Resume the post below about a day of meditation in a desert dome, continuing it from its last sentence.

* _Selected excerpt_
*-*-*

This is a post mostly for myself, but if you are reading it, it might be for you too. I allowed myself a luxury of a day of doing nothing but spending time deep in meditation. The dome loft is perfect for this. From the outside, the dome looks like this small little place, a brown home in a desolate landscape. But walk inside and the space grows. It's snug and cozy and expansive at the same time. It's safe and perfect for doing all kinds of internal walkabouts on the ephemerial planes or just hanging with your friends. The heat outside is evaporative. It dries all the shit from your brain. The noise disappears. It is swallowed by the heat, the rock and the silence of the desert. The wind blows. In the pines. In the windows. Across my skin, caressing softer than a kiss. Inside, I run the swamp cooler, moist air fills the space.
It had been some time since I opened up a direct channel to talk. I needed some help, some advice, fine tuning my frequency. I had some medicine. I took the medicine. I trusted myself. The answers flowed.

*-*-*

* _Listed entries_
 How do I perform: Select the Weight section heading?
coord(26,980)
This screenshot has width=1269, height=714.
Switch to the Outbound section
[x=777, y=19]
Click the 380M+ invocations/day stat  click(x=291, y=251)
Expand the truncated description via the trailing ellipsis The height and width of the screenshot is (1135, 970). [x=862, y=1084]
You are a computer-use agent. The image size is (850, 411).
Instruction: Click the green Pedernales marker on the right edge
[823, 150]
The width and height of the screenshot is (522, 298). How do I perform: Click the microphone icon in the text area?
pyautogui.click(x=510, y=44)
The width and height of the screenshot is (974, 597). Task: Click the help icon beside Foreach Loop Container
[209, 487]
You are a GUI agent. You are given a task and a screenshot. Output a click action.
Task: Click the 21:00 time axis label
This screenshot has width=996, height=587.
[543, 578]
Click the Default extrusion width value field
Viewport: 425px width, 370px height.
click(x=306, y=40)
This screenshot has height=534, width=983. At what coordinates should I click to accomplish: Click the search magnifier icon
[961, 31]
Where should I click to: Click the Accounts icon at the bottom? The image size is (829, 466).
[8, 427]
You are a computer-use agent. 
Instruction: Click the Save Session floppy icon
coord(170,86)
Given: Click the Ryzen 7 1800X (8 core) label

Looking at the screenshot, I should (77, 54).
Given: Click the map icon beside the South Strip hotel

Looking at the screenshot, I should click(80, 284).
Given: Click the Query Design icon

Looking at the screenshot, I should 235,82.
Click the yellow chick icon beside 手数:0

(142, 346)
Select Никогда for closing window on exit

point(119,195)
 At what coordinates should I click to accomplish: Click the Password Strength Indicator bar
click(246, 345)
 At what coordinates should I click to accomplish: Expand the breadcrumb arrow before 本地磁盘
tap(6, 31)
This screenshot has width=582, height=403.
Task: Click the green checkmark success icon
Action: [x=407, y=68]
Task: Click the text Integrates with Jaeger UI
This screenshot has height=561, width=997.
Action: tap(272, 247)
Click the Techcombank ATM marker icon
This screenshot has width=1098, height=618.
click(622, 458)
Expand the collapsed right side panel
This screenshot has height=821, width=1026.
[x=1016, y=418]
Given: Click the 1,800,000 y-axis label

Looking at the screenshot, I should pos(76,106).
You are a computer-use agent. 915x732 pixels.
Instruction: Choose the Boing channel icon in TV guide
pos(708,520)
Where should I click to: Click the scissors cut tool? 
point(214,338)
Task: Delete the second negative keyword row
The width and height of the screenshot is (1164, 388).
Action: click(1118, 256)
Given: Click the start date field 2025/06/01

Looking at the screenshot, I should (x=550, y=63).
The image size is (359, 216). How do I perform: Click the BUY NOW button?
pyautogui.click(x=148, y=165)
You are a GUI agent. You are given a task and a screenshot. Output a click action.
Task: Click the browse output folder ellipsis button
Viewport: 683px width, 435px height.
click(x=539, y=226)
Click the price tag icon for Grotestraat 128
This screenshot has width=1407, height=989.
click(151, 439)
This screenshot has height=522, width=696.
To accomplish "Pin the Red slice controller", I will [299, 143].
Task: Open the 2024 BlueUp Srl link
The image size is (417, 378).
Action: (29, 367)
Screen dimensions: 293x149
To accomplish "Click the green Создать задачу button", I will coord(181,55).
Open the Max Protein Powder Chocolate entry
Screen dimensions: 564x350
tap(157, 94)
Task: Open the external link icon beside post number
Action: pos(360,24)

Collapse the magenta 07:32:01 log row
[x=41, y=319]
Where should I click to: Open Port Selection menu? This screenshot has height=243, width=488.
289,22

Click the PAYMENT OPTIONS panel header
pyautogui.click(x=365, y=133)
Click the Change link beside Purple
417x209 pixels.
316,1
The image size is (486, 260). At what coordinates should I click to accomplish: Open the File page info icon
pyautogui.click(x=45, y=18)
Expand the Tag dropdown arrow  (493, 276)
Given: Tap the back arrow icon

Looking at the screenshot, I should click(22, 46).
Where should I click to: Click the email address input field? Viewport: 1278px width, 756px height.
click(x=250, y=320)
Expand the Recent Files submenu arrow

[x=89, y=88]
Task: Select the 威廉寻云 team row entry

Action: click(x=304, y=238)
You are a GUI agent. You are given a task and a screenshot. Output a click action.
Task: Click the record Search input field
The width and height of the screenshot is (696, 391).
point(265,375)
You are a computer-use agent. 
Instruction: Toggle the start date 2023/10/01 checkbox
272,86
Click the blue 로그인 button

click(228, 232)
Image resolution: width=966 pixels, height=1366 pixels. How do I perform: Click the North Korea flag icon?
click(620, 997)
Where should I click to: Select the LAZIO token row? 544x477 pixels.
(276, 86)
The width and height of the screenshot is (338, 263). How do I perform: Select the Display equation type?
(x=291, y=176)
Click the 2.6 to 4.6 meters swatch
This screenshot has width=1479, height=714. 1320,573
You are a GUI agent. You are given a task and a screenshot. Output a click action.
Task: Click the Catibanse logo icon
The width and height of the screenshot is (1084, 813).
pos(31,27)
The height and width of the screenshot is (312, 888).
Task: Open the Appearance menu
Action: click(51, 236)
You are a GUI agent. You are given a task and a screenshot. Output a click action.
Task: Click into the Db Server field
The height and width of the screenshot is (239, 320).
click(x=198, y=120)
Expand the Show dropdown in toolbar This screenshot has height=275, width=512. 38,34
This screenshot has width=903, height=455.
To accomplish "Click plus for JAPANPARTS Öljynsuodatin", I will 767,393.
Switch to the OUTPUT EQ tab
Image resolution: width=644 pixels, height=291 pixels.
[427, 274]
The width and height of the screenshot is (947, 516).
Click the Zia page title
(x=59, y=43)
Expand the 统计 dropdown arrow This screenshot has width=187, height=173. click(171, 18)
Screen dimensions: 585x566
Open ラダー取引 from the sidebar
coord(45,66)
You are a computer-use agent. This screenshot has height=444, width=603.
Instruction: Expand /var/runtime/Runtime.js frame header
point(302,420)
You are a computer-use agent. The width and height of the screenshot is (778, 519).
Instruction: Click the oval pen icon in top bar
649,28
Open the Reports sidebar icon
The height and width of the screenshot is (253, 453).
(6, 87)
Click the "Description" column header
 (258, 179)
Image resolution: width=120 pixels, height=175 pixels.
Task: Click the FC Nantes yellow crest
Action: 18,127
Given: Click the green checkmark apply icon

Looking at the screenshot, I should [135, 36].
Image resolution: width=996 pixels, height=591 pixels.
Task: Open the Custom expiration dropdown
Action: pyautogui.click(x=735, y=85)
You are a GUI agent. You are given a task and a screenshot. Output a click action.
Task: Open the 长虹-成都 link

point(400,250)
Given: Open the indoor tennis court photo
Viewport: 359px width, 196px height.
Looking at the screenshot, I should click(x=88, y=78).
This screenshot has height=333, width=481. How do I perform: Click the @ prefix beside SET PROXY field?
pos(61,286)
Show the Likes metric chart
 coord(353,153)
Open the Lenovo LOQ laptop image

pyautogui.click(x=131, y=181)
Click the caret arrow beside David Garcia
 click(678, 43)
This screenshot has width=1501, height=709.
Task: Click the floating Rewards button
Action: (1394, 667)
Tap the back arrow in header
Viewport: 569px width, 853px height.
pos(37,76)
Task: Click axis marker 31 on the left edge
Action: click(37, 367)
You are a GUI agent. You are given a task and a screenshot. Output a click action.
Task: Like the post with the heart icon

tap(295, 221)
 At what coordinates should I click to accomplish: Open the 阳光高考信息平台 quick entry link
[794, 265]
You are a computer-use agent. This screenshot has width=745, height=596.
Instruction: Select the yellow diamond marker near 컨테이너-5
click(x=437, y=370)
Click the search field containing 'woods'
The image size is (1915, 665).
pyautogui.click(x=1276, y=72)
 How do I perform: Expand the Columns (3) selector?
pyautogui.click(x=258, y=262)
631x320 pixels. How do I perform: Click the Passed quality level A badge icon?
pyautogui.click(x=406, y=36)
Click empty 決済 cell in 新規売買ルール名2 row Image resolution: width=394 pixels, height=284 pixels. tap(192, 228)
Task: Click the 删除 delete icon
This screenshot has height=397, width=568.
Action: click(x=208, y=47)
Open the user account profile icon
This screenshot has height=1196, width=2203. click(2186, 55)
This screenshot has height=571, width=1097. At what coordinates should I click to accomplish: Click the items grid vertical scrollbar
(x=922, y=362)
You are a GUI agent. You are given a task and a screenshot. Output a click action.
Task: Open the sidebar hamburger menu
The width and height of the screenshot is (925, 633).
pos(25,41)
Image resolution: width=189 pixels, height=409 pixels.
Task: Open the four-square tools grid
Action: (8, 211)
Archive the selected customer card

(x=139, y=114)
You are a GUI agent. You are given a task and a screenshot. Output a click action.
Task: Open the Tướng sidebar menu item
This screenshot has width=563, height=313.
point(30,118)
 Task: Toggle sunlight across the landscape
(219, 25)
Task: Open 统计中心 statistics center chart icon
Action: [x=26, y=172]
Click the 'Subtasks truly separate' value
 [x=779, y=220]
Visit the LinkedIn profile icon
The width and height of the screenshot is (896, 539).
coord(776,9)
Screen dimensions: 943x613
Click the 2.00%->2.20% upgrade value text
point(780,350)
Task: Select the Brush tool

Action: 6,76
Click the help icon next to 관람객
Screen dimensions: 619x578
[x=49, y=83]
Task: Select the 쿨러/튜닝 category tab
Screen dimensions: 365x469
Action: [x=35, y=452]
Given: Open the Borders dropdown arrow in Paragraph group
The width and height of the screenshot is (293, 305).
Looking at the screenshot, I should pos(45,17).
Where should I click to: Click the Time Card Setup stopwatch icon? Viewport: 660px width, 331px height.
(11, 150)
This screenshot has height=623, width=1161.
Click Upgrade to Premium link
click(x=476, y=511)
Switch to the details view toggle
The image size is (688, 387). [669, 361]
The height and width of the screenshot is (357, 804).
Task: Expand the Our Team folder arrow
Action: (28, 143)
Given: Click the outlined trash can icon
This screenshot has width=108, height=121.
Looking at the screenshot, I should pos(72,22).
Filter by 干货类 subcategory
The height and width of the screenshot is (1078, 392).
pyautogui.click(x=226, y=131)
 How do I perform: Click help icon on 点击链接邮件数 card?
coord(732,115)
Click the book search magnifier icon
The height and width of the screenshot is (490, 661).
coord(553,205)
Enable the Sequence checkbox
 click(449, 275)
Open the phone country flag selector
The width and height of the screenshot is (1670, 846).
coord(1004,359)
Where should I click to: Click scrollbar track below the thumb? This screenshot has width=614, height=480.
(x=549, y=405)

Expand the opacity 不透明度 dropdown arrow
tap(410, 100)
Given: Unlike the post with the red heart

*-*-*

* _Task output_
I had some surprising revelations. One might say I'm bored with living my "dream life". With the recurring challenges of survival, consulting/freelance feast or famine. Riding up or down the spiral. I'm ready for an adventure. I *want* an adventure. I'm looking for someone worthy to follow. (Believe me, this is an idea that has never occurred to me.) To surrender to. (Again, WTF are you thinking Heather? But maybe you've never met anyone worth surrendering to...) A worthy opponent? A new collaboration? A King or commander? Perhaps an agent of fortune.